What you have to do
Could you set down every entry exactly as it appears?

Source data

=-=-=

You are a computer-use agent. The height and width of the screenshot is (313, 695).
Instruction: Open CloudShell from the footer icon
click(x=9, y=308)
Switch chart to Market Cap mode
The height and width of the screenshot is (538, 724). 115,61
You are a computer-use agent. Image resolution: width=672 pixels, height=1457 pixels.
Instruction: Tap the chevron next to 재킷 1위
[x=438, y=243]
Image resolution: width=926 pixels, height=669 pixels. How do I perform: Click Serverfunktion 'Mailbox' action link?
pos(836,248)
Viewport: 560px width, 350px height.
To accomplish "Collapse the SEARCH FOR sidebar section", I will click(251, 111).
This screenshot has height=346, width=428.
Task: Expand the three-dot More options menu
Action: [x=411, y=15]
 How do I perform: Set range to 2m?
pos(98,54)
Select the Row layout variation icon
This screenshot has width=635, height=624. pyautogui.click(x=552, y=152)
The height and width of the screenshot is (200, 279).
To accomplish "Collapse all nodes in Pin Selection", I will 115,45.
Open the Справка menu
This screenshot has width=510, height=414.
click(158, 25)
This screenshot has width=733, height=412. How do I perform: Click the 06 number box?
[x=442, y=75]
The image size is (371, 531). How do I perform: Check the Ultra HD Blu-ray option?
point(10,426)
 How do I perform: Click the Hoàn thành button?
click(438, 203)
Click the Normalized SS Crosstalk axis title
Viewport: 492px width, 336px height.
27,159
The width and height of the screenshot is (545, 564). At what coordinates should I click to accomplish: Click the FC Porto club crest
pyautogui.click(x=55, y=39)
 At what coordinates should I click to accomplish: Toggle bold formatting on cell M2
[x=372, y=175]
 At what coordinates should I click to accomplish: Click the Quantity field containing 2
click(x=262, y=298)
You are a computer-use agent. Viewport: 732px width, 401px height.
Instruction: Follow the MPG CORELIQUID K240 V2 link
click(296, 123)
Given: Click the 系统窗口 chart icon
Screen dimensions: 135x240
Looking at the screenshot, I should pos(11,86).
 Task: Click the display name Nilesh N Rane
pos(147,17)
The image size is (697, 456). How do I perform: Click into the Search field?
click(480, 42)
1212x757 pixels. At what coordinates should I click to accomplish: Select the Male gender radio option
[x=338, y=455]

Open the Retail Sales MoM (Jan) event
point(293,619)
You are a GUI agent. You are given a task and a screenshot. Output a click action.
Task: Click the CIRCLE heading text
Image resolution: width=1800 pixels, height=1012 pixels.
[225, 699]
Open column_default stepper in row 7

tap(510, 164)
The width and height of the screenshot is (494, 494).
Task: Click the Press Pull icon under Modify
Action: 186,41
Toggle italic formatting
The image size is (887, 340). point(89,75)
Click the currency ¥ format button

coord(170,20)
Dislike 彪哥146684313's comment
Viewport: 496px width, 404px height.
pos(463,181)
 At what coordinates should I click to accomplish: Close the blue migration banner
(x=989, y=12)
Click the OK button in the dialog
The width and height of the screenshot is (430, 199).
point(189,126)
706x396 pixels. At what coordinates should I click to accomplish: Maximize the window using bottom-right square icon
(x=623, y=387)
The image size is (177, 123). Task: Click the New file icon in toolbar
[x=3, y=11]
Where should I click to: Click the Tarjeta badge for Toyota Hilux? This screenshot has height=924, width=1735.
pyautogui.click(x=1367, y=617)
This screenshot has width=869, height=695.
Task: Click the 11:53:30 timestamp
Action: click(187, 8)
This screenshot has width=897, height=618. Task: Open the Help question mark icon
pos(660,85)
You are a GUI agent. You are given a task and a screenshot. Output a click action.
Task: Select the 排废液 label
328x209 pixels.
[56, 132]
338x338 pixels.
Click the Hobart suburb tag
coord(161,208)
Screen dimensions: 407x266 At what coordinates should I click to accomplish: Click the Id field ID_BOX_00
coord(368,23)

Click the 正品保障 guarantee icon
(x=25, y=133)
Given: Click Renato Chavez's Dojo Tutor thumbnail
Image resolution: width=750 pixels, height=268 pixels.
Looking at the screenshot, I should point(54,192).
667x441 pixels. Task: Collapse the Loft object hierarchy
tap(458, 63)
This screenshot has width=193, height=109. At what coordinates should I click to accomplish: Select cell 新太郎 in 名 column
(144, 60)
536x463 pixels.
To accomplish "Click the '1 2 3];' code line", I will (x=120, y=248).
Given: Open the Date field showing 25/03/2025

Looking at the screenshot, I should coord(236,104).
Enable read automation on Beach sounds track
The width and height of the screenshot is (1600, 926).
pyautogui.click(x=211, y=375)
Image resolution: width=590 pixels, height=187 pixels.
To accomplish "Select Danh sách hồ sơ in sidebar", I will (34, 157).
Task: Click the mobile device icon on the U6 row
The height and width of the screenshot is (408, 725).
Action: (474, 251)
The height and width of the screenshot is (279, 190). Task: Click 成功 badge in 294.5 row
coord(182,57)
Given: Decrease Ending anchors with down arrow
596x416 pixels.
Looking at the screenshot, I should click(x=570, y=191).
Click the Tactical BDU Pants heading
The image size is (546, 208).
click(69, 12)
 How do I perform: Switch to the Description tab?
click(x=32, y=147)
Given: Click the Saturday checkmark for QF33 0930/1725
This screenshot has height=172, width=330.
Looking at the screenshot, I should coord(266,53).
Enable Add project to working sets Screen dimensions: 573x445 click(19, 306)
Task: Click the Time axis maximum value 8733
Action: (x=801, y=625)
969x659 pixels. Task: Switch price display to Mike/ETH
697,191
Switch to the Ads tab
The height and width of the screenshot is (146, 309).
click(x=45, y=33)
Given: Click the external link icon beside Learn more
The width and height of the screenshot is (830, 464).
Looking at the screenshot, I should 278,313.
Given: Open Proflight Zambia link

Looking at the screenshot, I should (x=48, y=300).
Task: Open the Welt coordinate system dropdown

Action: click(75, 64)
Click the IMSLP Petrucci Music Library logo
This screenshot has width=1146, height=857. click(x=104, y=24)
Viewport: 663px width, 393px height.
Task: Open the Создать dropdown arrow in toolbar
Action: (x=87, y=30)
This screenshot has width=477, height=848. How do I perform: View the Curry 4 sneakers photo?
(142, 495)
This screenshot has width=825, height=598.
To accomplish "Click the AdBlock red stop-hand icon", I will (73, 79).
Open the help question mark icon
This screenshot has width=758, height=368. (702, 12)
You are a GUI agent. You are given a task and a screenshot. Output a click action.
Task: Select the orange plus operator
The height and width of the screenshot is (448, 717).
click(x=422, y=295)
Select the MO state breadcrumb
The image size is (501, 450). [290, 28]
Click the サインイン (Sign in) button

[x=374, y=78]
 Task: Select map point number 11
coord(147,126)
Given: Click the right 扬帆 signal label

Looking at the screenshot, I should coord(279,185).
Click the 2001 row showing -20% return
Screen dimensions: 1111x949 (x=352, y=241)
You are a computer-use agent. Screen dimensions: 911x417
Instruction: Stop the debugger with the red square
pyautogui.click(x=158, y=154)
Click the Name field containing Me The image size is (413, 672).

=-=-=

Exercise response
You are a computer-use agent. The height and width of the screenshot is (313, 695).
Instruction: Open CloudShell from the footer icon
click(x=9, y=308)
Switch chart to Market Cap mode
The height and width of the screenshot is (538, 724). 115,61
You are a computer-use agent. Image resolution: width=672 pixels, height=1457 pixels.
Instruction: Tap the chevron next to 재킷 1위
[x=438, y=243]
Image resolution: width=926 pixels, height=669 pixels. How do I perform: Click Serverfunktion 'Mailbox' action link?
pos(836,248)
Viewport: 560px width, 350px height.
To accomplish "Collapse the SEARCH FOR sidebar section", I will click(251, 111).
This screenshot has height=346, width=428.
Task: Expand the three-dot More options menu
Action: [x=411, y=15]
 How do I perform: Set range to 2m?
pos(98,54)
Select the Row layout variation icon
This screenshot has width=635, height=624. pyautogui.click(x=552, y=152)
The height and width of the screenshot is (200, 279).
To accomplish "Collapse all nodes in Pin Selection", I will 115,45.
Open the Справка menu
This screenshot has width=510, height=414.
click(158, 25)
This screenshot has width=733, height=412. How do I perform: Click the 06 number box?
[x=442, y=75]
The image size is (371, 531). How do I perform: Check the Ultra HD Blu-ray option?
point(10,426)
 How do I perform: Click the Hoàn thành button?
click(438, 203)
Click the Normalized SS Crosstalk axis title
Viewport: 492px width, 336px height.
27,159
The width and height of the screenshot is (545, 564). At what coordinates should I click to accomplish: Click the FC Porto club crest
pyautogui.click(x=55, y=39)
 At what coordinates should I click to accomplish: Toggle bold formatting on cell M2
[x=372, y=175]
 At what coordinates should I click to accomplish: Click the Quantity field containing 2
click(x=262, y=298)
You are a computer-use agent. Viewport: 732px width, 401px height.
Instruction: Follow the MPG CORELIQUID K240 V2 link
click(296, 123)
Given: Click the 系统窗口 chart icon
Screen dimensions: 135x240
Looking at the screenshot, I should pos(11,86).
 Task: Click the display name Nilesh N Rane
pos(147,17)
The image size is (697, 456). How do I perform: Click into the Search field?
click(480, 42)
1212x757 pixels. At what coordinates should I click to accomplish: Select the Male gender radio option
[x=338, y=455]

Open the Retail Sales MoM (Jan) event
point(293,619)
You are a GUI agent. You are given a task and a screenshot. Output a click action.
Task: Click the CIRCLE heading text
Image resolution: width=1800 pixels, height=1012 pixels.
[225, 699]
Open column_default stepper in row 7

tap(510, 164)
The width and height of the screenshot is (494, 494).
Task: Click the Press Pull icon under Modify
Action: 186,41
Toggle italic formatting
The image size is (887, 340). point(89,75)
Click the currency ¥ format button

coord(170,20)
Dislike 彪哥146684313's comment
Viewport: 496px width, 404px height.
pos(463,181)
 At what coordinates should I click to accomplish: Close the blue migration banner
(x=989, y=12)
Click the OK button in the dialog
The width and height of the screenshot is (430, 199).
point(189,126)
706x396 pixels. At what coordinates should I click to accomplish: Maximize the window using bottom-right square icon
(x=623, y=387)
The image size is (177, 123). Task: Click the New file icon in toolbar
[x=3, y=11]
Where should I click to: Click the Tarjeta badge for Toyota Hilux? This screenshot has height=924, width=1735.
pyautogui.click(x=1367, y=617)
This screenshot has width=869, height=695.
Task: Click the 11:53:30 timestamp
Action: click(187, 8)
This screenshot has width=897, height=618. Task: Open the Help question mark icon
pos(660,85)
You are a GUI agent. You are given a task and a screenshot. Output a click action.
Task: Select the 排废液 label
328x209 pixels.
[56, 132]
338x338 pixels.
Click the Hobart suburb tag
coord(161,208)
Screen dimensions: 407x266 At what coordinates should I click to accomplish: Click the Id field ID_BOX_00
coord(368,23)

Click the 正品保障 guarantee icon
(x=25, y=133)
Given: Click Renato Chavez's Dojo Tutor thumbnail
Image resolution: width=750 pixels, height=268 pixels.
Looking at the screenshot, I should point(54,192).
667x441 pixels. Task: Collapse the Loft object hierarchy
tap(458, 63)
This screenshot has width=193, height=109. At what coordinates should I click to accomplish: Select cell 新太郎 in 名 column
(144, 60)
536x463 pixels.
To accomplish "Click the '1 2 3];' code line", I will (x=120, y=248).
Given: Open the Date field showing 25/03/2025

Looking at the screenshot, I should coord(236,104).
Enable read automation on Beach sounds track
The width and height of the screenshot is (1600, 926).
pyautogui.click(x=211, y=375)
Image resolution: width=590 pixels, height=187 pixels.
To accomplish "Select Danh sách hồ sơ in sidebar", I will (34, 157).
Task: Click the mobile device icon on the U6 row
The height and width of the screenshot is (408, 725).
Action: (474, 251)
The height and width of the screenshot is (279, 190). Task: Click 成功 badge in 294.5 row
coord(182,57)
Given: Decrease Ending anchors with down arrow
596x416 pixels.
Looking at the screenshot, I should click(x=570, y=191).
Click the Tactical BDU Pants heading
The image size is (546, 208).
click(69, 12)
 How do I perform: Switch to the Description tab?
click(x=32, y=147)
Given: Click the Saturday checkmark for QF33 0930/1725
This screenshot has height=172, width=330.
Looking at the screenshot, I should coord(266,53).
Enable Add project to working sets Screen dimensions: 573x445 click(19, 306)
Task: Click the Time axis maximum value 8733
Action: (x=801, y=625)
969x659 pixels. Task: Switch price display to Mike/ETH
697,191
Switch to the Ads tab
The height and width of the screenshot is (146, 309).
click(x=45, y=33)
Given: Click the external link icon beside Learn more
The width and height of the screenshot is (830, 464).
Looking at the screenshot, I should 278,313.
Given: Open Proflight Zambia link

Looking at the screenshot, I should (x=48, y=300).
Task: Open the Welt coordinate system dropdown

Action: click(75, 64)
Click the IMSLP Petrucci Music Library logo
This screenshot has width=1146, height=857. click(x=104, y=24)
Viewport: 663px width, 393px height.
Task: Open the Создать dropdown arrow in toolbar
Action: (x=87, y=30)
This screenshot has width=477, height=848. How do I perform: View the Curry 4 sneakers photo?
(142, 495)
This screenshot has width=825, height=598.
To accomplish "Click the AdBlock red stop-hand icon", I will (73, 79).
Open the help question mark icon
This screenshot has width=758, height=368. (702, 12)
You are a GUI agent. You are given a task and a screenshot. Output a click action.
Task: Select the orange plus operator
The height and width of the screenshot is (448, 717).
click(x=422, y=295)
Select the MO state breadcrumb
The image size is (501, 450). [290, 28]
Click the サインイン (Sign in) button

[x=374, y=78]
 Task: Select map point number 11
coord(147,126)
Given: Click the right 扬帆 signal label

Looking at the screenshot, I should coord(279,185).
Click the 2001 row showing -20% return
Screen dimensions: 1111x949 (x=352, y=241)
You are a computer-use agent. Screen dimensions: 911x417
Instruction: Stop the debugger with the red square
pyautogui.click(x=158, y=154)
Click the Name field containing Me The image size is (413, 672).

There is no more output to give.